__WORK TASK 1__
Please copy the World Aids Day article word for word, starting at "The local translation" and ending at "and AIDS services.".
__WORK TASK 2__
Rewrite the paragraph of the World Aids Day article that begins "These targets were planned" as a shorter version that keeps its main facts.

__EXERCISE PASSAGE__
■ ■ ■ ■ ■ ■ ■

Government has disclosed that activities to mark this year’s World Aids Day commemoration will take place at Bumba Full Primary School Ground in Rumphi where participants are expected to reflect the need of leaving no one behind in the fight against the HIV and Aids epidemic.
President Dr. Lazarus McCarthy Chakwera is expected to preside over the commemoration, which will be held under the theme: “End Inequalities. End AIDS. End Pandemics.”
The local translation for the theme being “Tonse ndife ofanana. Pamodzi tithetse EDZI. Mogwirizana tithetse miliri.”
Addressing journalists in Lilongwe on Monday, the Deputy Minister of Health and Population, Chrissie Kalamula Kanyasho, said the theme is in line with Malawi’s goal of ending Aids as a public health threat by the year 2030.
Kanyasho said there is a need for everyone to rally against and confront societal inequalities, stigma and discrimination that drive the spread of HIV as well as to reach out to people who are currently not receiving essential HIV and AIDS services.
The Deputy Minister stressed that collaboration is the only way Malawi can achieve her dream of ending Aids as a public health threat by the stated year.
However, Kanyasho reported that Malawi has is “performing exceptionally well towards the achievement of the 95:95:95 treatment targets, which stipulate that 95 percent of those living with HIV should know their HIV+ status; 95 percent of those that have been diagnosed with HIV should be enrolled on the life-prolonging Anti-retroviral drugs and 95 percent of those enrolled on the life-prolonging ARVs should have their viral load suppressed.”
“These targets were planned to be achieved by the year 2025 at the expiry of the current National Strategic Plan (NSP) for HIV and AIDS (2020-2025). The country’s performance against these targets stands at 97:92:94. This performance is encouraging. As you can see, we have already surpassed the first 95 within the first year of the five-year period of the NSP. We are also on course to beat the third 95 within the shortest period ever as we are already at 94,” she said.

■ ■ ■ ■ ■ ■ ■

(Items listed in a dataset)
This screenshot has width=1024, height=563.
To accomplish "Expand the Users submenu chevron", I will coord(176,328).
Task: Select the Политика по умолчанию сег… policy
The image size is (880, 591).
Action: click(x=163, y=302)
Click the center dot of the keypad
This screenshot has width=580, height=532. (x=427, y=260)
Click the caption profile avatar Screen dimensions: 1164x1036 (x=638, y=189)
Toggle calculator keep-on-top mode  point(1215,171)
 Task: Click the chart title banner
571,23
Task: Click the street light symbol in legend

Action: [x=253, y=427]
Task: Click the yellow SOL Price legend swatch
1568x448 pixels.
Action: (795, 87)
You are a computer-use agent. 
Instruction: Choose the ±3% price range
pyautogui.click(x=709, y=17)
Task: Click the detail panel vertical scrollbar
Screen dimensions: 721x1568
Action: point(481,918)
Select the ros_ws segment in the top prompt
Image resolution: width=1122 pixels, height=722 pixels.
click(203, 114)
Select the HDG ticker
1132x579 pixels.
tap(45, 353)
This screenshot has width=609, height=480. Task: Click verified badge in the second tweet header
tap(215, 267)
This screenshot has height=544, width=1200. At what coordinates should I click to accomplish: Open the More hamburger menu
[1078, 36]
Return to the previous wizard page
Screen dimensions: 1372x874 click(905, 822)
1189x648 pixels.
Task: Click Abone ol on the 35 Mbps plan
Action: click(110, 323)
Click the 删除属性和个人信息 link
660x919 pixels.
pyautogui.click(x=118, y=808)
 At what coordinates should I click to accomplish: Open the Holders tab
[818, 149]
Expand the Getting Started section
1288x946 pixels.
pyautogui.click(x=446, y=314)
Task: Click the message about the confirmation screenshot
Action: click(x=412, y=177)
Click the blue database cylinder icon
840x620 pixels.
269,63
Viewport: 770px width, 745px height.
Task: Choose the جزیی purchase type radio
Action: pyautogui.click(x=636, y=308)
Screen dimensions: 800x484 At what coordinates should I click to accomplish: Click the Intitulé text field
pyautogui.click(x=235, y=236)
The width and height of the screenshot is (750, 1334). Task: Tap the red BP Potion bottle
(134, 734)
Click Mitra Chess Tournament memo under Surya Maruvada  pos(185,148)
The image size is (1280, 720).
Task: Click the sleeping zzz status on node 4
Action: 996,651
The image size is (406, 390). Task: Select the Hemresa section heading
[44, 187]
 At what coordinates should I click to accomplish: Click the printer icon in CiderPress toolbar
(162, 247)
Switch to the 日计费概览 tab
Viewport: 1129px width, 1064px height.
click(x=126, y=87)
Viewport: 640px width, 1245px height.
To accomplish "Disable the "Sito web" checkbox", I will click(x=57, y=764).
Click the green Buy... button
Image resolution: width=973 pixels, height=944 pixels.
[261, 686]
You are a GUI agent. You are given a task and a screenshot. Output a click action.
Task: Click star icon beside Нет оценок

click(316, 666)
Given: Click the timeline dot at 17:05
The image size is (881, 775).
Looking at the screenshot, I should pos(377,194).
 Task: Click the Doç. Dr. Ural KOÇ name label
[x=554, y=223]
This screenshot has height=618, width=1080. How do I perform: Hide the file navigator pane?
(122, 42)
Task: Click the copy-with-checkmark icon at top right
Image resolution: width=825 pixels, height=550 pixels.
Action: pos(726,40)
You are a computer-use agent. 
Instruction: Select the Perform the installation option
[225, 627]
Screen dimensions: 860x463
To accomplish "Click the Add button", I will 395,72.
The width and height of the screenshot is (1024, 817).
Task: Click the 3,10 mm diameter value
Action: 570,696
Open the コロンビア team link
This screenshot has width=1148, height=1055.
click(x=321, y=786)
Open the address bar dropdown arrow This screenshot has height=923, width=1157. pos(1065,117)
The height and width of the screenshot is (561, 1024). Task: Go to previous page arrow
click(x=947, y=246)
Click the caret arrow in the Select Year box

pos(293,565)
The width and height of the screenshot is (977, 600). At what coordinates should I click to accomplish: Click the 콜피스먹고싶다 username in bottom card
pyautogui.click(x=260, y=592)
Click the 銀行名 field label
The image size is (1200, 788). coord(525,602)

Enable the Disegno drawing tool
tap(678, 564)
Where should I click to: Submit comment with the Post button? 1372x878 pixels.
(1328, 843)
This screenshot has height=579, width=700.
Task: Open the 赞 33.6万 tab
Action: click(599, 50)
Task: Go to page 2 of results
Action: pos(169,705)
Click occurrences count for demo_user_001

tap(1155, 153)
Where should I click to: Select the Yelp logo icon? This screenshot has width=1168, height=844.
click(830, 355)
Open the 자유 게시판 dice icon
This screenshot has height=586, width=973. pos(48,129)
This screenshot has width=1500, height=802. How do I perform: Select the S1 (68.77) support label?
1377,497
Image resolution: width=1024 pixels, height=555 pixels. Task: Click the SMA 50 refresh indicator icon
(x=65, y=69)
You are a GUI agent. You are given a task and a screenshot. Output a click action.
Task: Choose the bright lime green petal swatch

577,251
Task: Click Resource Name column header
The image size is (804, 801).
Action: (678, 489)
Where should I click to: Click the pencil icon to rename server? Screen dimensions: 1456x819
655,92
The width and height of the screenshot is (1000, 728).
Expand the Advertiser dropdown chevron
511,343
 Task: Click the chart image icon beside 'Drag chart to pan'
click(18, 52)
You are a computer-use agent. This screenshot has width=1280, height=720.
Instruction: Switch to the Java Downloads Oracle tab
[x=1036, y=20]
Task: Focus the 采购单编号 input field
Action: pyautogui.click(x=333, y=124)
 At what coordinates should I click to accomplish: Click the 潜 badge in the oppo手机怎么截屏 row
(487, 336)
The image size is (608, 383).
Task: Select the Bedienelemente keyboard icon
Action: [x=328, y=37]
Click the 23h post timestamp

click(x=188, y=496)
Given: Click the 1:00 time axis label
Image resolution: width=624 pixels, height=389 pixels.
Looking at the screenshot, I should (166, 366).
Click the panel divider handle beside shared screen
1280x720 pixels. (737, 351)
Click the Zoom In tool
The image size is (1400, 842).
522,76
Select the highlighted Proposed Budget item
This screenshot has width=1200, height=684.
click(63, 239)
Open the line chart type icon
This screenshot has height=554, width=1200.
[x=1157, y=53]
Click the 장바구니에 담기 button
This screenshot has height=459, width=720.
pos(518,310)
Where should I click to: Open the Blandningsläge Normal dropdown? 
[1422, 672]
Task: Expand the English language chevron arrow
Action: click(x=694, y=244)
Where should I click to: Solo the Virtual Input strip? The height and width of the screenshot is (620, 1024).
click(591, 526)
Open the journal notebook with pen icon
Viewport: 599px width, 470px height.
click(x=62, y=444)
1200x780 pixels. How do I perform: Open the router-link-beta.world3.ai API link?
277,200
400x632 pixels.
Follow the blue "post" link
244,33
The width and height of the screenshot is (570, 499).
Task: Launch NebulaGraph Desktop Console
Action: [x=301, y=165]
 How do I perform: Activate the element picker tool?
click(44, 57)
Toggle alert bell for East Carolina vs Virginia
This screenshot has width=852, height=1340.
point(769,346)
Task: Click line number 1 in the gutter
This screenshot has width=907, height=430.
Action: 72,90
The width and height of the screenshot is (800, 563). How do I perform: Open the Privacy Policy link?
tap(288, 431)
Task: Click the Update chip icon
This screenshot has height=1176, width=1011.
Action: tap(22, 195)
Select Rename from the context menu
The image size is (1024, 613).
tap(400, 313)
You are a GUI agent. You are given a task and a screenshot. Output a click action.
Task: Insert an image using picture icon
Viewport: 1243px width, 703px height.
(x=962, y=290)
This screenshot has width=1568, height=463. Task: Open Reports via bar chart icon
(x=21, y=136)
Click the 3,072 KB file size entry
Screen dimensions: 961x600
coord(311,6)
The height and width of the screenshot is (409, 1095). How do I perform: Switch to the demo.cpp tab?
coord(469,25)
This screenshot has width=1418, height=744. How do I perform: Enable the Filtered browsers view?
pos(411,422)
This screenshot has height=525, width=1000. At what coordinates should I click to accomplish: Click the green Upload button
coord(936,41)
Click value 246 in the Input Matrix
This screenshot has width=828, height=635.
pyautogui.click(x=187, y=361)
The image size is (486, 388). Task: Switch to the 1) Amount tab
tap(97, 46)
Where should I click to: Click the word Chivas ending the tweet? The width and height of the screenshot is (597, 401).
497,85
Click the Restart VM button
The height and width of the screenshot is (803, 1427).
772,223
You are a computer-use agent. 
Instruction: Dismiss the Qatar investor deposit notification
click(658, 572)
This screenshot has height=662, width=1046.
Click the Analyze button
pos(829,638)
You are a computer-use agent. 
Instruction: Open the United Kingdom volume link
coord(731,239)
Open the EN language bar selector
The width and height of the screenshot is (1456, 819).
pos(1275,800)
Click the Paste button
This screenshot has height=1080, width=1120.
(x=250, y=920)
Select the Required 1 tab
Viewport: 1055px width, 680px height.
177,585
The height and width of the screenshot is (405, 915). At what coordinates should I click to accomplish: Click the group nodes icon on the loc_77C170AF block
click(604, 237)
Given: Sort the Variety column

■ ■ ■ ■ ■ ■ ■

__TASK ANSWER 1__
The local translation for the theme being “Tonse ndife ofanana. Pamodzi tithetse EDZI. Mogwirizana tithetse miliri.”
Addressing journalists in Lilongwe on Monday, the Deputy Minister of Health and Population, Chrissie Kalamula Kanyasho, said the theme is in line with Malawi’s goal of ending Aids as a public health threat by the year 2030.
Kanyasho said there is a need for everyone to rally against and confront societal inequalities, stigma and discrimination that drive the spread of HIV as well as to reach out to people who are currently not receiving essential HIV and AIDS services.

__TASK ANSWER 2__
The targets were meant to be reached by 2025, when the current National Strategic Plan for HIV and AIDS (2020-2025) expires. Malawi's performance now stands at 97:92:94, which is encouraging. The country passed the first 95 within the plan's first year and, at 94, is on course to beat the third 95 in the shortest period ever.